Doctors urged to ask patients about use of alcohol

Doctors urged to ask patients about use of alcohol

DENVER — The next time you go to your primary care doctor, get ready to talk about how much alcohol you drink. The U.S. Preventative Services Task Force is advising doctors to screen all adults for alcohol abuse, and their updated guidelines were just published in JAMA this week.

Doctors say assessing this information is just as important as getting your blood pressure and checking your weight.

The suggested limit for men ages 21 to 64 is no more than four alcoholic drinks per day, and no more than 14 per week.
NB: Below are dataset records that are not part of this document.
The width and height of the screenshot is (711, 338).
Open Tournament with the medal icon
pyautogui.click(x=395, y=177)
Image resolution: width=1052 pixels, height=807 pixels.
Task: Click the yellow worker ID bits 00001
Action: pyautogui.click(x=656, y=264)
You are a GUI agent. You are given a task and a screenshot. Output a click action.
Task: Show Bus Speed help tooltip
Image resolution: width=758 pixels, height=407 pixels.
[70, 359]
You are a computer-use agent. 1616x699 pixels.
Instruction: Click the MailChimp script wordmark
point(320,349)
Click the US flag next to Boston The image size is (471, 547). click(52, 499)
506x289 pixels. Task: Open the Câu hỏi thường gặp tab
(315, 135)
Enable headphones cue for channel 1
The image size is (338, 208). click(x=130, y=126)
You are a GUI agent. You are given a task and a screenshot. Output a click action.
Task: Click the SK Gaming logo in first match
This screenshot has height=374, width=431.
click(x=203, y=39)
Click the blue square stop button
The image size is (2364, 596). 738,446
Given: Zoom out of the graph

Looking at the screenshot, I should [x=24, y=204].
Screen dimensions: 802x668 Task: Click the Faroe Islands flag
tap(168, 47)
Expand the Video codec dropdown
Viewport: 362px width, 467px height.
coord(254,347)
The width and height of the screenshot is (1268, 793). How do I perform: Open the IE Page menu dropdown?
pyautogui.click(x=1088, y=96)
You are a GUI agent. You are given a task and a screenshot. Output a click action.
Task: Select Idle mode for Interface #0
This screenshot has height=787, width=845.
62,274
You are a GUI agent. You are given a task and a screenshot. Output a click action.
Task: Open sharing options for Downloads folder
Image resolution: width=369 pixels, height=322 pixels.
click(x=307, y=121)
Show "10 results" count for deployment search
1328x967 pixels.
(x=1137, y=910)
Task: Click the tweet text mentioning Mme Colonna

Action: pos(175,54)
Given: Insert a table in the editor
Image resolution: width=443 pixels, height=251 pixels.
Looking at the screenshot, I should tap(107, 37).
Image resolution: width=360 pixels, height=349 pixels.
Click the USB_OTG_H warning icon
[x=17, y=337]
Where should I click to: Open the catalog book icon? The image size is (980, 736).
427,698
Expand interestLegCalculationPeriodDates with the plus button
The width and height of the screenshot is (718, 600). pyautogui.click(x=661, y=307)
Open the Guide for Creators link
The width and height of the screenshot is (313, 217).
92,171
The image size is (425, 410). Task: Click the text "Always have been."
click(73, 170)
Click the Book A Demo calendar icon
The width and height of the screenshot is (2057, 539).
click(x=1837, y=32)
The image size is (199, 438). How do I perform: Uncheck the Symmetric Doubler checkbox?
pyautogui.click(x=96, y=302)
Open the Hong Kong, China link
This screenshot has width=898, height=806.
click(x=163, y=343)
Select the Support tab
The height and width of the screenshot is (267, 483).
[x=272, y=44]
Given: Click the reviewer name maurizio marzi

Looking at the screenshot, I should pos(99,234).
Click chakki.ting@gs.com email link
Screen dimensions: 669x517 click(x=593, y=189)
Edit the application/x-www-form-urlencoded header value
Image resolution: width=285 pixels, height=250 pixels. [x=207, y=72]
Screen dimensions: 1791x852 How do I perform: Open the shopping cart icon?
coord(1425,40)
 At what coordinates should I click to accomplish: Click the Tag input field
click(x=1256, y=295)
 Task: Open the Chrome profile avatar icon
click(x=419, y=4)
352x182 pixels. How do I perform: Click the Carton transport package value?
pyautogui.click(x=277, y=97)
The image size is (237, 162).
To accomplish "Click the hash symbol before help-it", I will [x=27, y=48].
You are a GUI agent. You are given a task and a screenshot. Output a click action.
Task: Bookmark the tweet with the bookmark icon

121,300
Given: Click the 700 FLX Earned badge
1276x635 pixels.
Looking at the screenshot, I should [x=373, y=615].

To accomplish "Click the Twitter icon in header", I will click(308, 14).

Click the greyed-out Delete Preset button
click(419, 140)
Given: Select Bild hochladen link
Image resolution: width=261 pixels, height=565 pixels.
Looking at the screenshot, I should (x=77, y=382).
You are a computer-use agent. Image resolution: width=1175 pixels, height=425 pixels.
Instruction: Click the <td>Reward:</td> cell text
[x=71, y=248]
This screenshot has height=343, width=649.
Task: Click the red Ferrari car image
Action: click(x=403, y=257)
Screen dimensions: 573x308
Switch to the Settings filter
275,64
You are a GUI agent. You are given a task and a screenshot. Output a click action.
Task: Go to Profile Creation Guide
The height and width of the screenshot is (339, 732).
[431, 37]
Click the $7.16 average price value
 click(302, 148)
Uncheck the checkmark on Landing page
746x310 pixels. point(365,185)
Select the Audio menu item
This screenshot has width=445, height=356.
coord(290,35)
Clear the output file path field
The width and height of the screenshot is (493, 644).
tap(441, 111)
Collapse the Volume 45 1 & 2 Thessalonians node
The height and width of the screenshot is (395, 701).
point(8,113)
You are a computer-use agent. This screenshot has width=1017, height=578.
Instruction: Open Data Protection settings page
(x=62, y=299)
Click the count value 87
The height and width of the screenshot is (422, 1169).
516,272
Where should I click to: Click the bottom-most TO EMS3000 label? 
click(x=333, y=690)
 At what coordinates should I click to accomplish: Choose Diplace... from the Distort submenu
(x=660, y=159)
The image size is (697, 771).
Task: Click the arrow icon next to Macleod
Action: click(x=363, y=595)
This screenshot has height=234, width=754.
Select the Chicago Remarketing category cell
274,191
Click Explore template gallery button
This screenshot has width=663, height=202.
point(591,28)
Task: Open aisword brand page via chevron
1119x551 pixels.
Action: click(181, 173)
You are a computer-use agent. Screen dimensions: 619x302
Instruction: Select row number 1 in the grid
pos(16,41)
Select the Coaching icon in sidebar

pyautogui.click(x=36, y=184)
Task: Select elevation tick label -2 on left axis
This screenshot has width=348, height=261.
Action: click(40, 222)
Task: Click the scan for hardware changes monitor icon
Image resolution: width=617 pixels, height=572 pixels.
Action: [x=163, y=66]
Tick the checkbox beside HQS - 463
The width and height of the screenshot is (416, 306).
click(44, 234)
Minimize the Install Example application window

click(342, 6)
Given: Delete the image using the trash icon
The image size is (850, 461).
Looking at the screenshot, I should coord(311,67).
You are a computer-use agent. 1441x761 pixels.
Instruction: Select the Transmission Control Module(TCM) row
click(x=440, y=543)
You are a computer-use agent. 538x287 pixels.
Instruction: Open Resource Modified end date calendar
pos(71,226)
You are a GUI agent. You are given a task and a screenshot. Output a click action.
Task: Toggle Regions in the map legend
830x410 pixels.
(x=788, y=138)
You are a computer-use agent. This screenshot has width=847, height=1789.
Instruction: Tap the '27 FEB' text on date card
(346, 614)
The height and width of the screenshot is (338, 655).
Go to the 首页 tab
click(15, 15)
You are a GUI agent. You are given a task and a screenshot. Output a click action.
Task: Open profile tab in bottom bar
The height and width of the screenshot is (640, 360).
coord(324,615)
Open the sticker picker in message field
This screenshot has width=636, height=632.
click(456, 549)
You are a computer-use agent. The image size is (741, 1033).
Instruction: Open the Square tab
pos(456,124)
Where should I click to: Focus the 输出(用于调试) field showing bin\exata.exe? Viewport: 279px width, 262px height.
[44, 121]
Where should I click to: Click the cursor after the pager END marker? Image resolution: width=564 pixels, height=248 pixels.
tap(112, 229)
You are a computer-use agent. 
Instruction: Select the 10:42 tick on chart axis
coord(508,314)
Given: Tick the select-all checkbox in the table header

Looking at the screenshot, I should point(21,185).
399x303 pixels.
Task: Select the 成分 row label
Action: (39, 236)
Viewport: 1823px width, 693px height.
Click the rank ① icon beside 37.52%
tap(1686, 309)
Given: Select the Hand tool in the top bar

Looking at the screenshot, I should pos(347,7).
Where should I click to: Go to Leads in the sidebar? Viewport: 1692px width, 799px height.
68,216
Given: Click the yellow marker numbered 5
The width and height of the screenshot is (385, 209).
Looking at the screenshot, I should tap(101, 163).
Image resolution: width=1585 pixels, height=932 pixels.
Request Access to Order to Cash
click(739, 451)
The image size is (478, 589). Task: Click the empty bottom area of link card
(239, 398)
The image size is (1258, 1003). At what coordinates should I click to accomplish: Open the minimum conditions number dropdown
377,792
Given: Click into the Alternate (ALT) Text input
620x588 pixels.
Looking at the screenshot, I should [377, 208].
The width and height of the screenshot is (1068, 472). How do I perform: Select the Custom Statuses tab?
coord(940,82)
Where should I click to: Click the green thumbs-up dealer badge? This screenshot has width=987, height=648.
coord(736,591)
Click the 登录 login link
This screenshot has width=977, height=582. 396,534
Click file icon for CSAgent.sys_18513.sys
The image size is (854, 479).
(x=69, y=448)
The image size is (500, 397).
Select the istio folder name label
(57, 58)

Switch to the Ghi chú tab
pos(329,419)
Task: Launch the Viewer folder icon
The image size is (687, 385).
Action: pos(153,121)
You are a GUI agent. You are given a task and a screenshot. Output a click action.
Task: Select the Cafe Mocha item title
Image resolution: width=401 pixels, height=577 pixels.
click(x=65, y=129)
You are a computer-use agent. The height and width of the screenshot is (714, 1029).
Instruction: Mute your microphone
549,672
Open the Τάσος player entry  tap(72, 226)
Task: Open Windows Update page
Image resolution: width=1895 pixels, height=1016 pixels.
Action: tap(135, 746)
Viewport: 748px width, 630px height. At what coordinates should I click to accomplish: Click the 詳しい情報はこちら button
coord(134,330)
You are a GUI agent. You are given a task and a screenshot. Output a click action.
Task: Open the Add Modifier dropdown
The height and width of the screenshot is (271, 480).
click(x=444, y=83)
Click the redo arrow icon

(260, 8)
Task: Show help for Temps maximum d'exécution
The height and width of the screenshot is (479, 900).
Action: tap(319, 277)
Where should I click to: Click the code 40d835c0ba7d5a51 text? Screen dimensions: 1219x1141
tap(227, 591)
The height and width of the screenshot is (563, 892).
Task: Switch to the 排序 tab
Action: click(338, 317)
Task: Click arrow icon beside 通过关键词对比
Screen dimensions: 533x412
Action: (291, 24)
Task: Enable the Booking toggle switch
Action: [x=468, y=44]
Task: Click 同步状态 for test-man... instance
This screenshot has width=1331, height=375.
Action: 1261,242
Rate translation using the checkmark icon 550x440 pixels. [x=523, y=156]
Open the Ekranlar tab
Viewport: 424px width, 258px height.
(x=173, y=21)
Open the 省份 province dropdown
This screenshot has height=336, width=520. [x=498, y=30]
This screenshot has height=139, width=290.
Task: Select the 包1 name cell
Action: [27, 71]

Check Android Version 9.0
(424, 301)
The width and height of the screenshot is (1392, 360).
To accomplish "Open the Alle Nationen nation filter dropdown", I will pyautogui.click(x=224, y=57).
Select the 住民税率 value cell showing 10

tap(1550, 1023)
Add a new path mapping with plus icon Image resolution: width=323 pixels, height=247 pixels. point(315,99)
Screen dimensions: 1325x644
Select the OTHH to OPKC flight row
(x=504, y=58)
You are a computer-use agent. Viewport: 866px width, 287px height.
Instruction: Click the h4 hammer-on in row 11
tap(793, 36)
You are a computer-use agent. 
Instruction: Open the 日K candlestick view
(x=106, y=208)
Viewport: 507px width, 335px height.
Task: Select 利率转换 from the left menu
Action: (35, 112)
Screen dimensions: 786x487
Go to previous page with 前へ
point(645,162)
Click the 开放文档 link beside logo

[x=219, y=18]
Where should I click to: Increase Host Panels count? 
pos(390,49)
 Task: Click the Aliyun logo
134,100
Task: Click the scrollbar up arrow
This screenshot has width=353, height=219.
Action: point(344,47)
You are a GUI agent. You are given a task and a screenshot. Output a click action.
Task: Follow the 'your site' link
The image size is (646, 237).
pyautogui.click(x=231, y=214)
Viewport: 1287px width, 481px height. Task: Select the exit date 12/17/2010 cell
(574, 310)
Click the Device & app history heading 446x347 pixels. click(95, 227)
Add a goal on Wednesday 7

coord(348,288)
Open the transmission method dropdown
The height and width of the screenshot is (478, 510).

For women, the suggested limit is no more than three alcoholic drinks per day and no more than seven in a week.

“Particularly when I see a lot of younger patients, binge drinking is a big issue. So we often see people listing 6, 7, 8 alcoholic beverages in one day. So that’s an opportunity to say, ‘OK here’s an opportunity. You`re young, let`s kind of talk about alcohol misuse,’” said Dr Scott Joy, and internist with HealthONE at Swedish Medical Center. He says he will assess the patient, advise them on the recommendations, agree to a plan, offer support and set a follow up.

Excessive long-term alcohol use can cause a risk of liver failure, stomach ulcers and esophageal bleeding.